# Text
•••

Moving through our bar hop, we ended up at Vera, which I had a few people recommend. They really do have a great by the glass sherry program. Well worth checking out. The staff was great and the feel of the place was welcoming.  Just skip the sherry on tap, its definitely a neutered version of sherry. I wish I had more room in my stomach to eat there, their menu looked cool. 

 

On the way back to the hotel we rolled the dice to get in to Aviary, but the wait was long, and in hindsight I’m glad we didn’t because we were already well into the booze.

 

Day 3

 

Slept in a bit, planned the day, and realized we might just get lucky and be able to get into Avec for brunch. I’m not one to do the same restaurant twice unless its great, and I wanted Kristen to experience the stuffed dates. The brunch was pretty great, but I must say the Avec folks recommend ordering too much food. I guess a lot of people that come there are big eaters. The papas bravas were awesome! The dates were awesome, again! The Moroccan pancake was great, the chicken wings were fine. The paella was good, but we probably could have skipped it. Overall it was delicious and gave us enough fuel that we only needed a small snack until our 9:30 reservation at Alinea.

 

Next we walked off some brunch and stopped at the Bean, neither of us had seen under a grey sky before, a totally different experience, and in many ways more compelling. Next, we went to the Art Institute to see one of the Penetrables of Jesus Rafeal Soto. It was amazing, playful and thought provoking all at once. We also stumbled upon the Ethel Stein, Master Weaver exhibit. Her work was incredible and well worth seeking out. I couldn’t believe that someone could create these pieces with a loom. Wow. 

After so much art goodness, we needed some liquid stimulation. Kristen wanted to see Pops after RM, so we headed in that direction. Along the way we found Eataly. Amazing, huge, almost too much to take in. We had a couple of the beers they brew on site, and they were delicious. We moved along to Pops, which was pretty much the same experience for me, except that it was much less crowded. Being less crowded didn’t make the bartenders anymore personable though.

 

After this we went back to the hotel to get ready for the big dinner.

•••

# Instruction
Carry on the trip diary from where it stops, writing what comes next. The lines after this come from a separate source and aren't part of the trip diary.

# Recorded data
•••

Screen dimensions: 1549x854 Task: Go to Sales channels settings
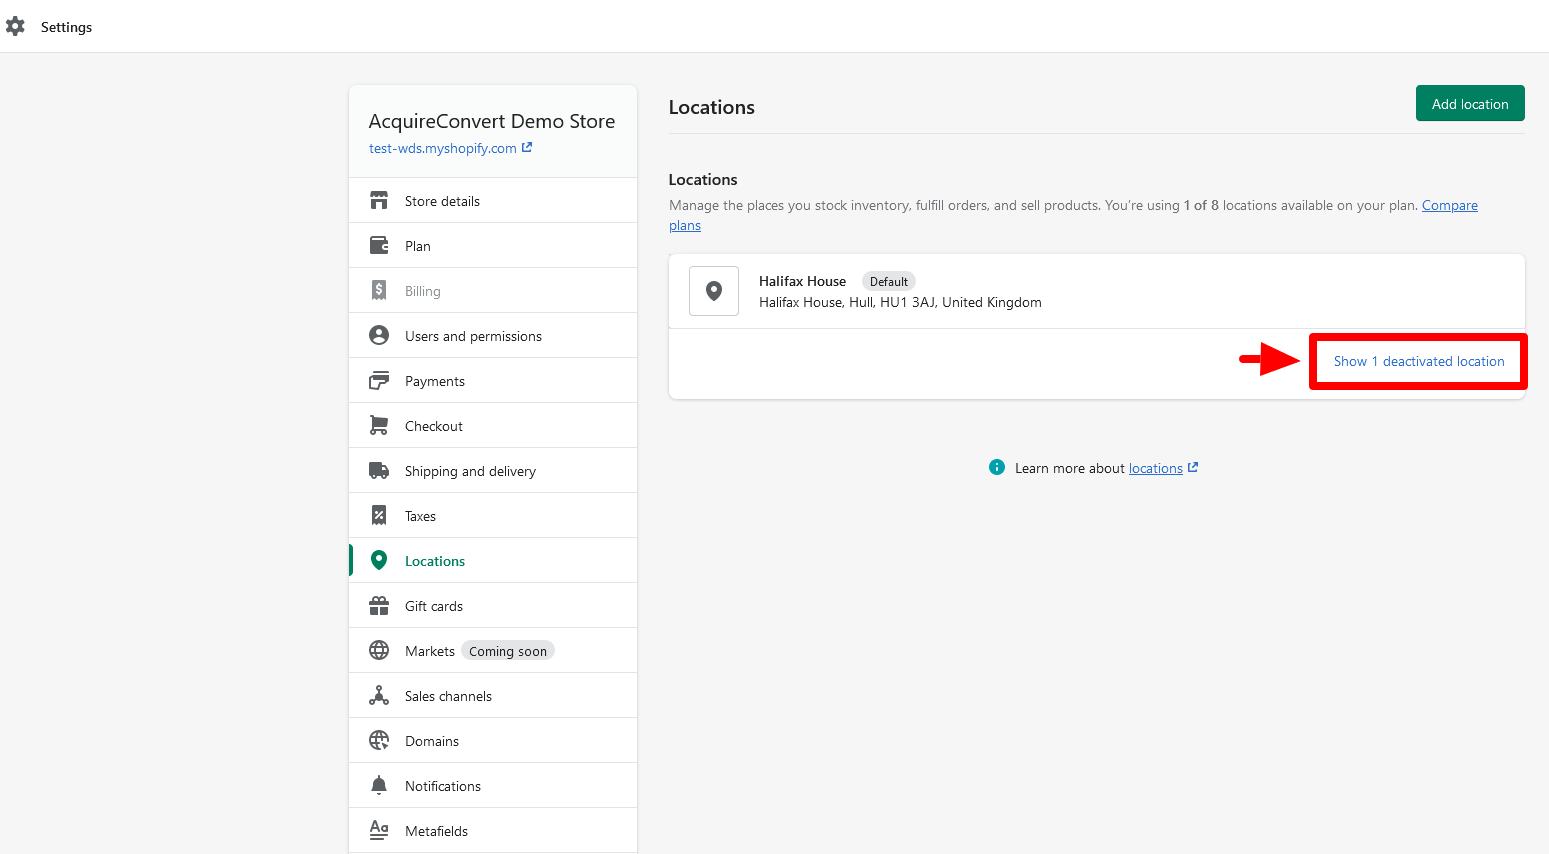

•••

# Answer to this problem
I must say Alinea was an incredible experience, well worth the money. I’m not sure how much to share, because so much of it is an experience. Surprise, wonder, joy, playfulness, challenges to what fine dining should be. I absolutely recommend going They took fantastic care of us, and did it in a playful manner. If you want to see what I ate and drank, I have the menu at Ambonnay. Also we had both the meat and the vegetarian dishes, and they were pretty similar, each having a couple things I liked better than the compliment across the table from the other menu. I don’t feel like you’d lose out on doing one versus the other, in fact I might go with the veg menu if it wasn’t for the fish spine and fin in the meat menu. The rutabaga was way better than the pork belly.

 

They exemplified the service style I like best, extremely detail oriented while being warm and welcoming. I’m so glad the service wasn’t stuffy. I want great service to be both technically great while being warm and friendly. I strive for this at Ambonnay, and I feel like I achieve it to the degree I want for my place more often than not.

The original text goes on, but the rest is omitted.